The Python SDK wraps the API and surfaces governance results as first-class fields.

pip install monago-atrium
from monago_atrium import Monago

client = Monago(api_key="sk-mng-YOUR_KEY")

result = client.chat(
    model="gpt-4o-mini",
    messages=[{"role": "user", "content": "Help me write a customer reply."}],
)

# Model output
print(result.content)

# Governance surface
print(result.audit_id)      # signed audit reference
print(result.pii_detected)  # bool
print(result.pii_redacted)  # list of redacted PII types
print(result.policy_decision)
print(result.cost_idr)      # estimated cost, when available

The SDK is open-core and tracks the API's governance contract. Streaming and additional language SDKs are on the roadmap.


Compliance

Atrium is built to support enterprise data-governance obligations, particularly for regulated sectors such as banking and financial services in Indonesia.
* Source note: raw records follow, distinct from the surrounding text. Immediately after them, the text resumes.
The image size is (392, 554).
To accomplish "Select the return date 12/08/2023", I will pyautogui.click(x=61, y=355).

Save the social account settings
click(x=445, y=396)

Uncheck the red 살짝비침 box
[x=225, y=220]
  • Data minimization at the perimeter. PII can be redacted or blocked at the gateway, so sensitive identifiers need never leave your trust boundary toward a third-party LLM provider. This supports obligations under Indonesia's Personal Data Protection Law (UU PDP).
  • Top-down enforcement (Zero Trust aligned). Security policy is set at the tenant level as a non-negotiable floor; teams can apply stricter controls but cannot weaken the baseline. This follows the Zero Trust principle (NIST SP 800-207) of explicit, top-down policy enforcement at a dedicated enforcement point. (Atrium is aligned with these principles; "Zero Trust Architecture" is a framework, not a certification.)
  • Auditability. Every request produces a signed, tamper-evident audit record referenced by X-Monago-Audit-Id, supporting after-the-fact review and regulatory reporting.
  • Cost transparency. Per-request cost estimates support internal chargeback and budget governance.
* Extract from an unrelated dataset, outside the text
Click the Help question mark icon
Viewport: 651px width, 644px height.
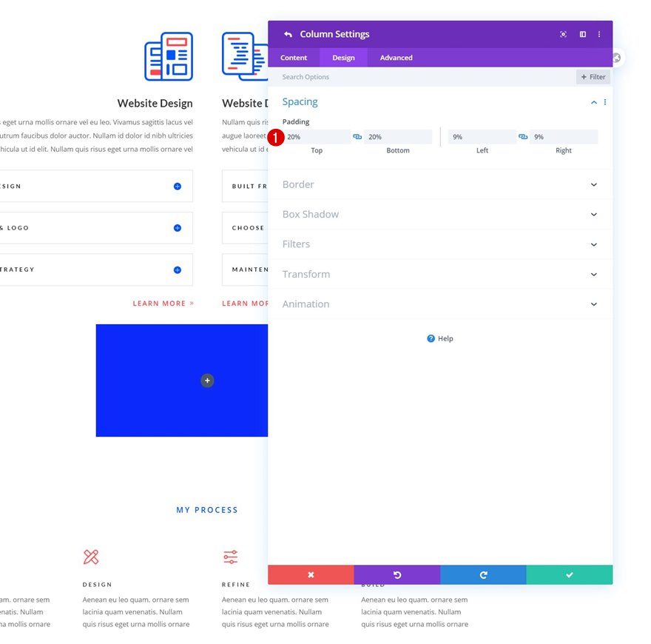point(431,338)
For data-residency and on-premise deployment options, contact the Monago team.


Notes & Conventions

  • The chat endpoint is intentionally OpenAI-compatible: in most cases you can point an existing OpenAI client at the Atrium base URL and add your sk-mng- key.
  • Governance behavior (which models are allowed, how PII is handled, permitted hours) is determined by the policy bound to your API key's scope, configured in the Monago console — not by request parameters.
  • All timestamps are Unix epoch seconds; all monetary estimates in X-Monago-Cost-Idr are in Indonesian Rupiah and are estimates for reporting, not provider-billed amounts.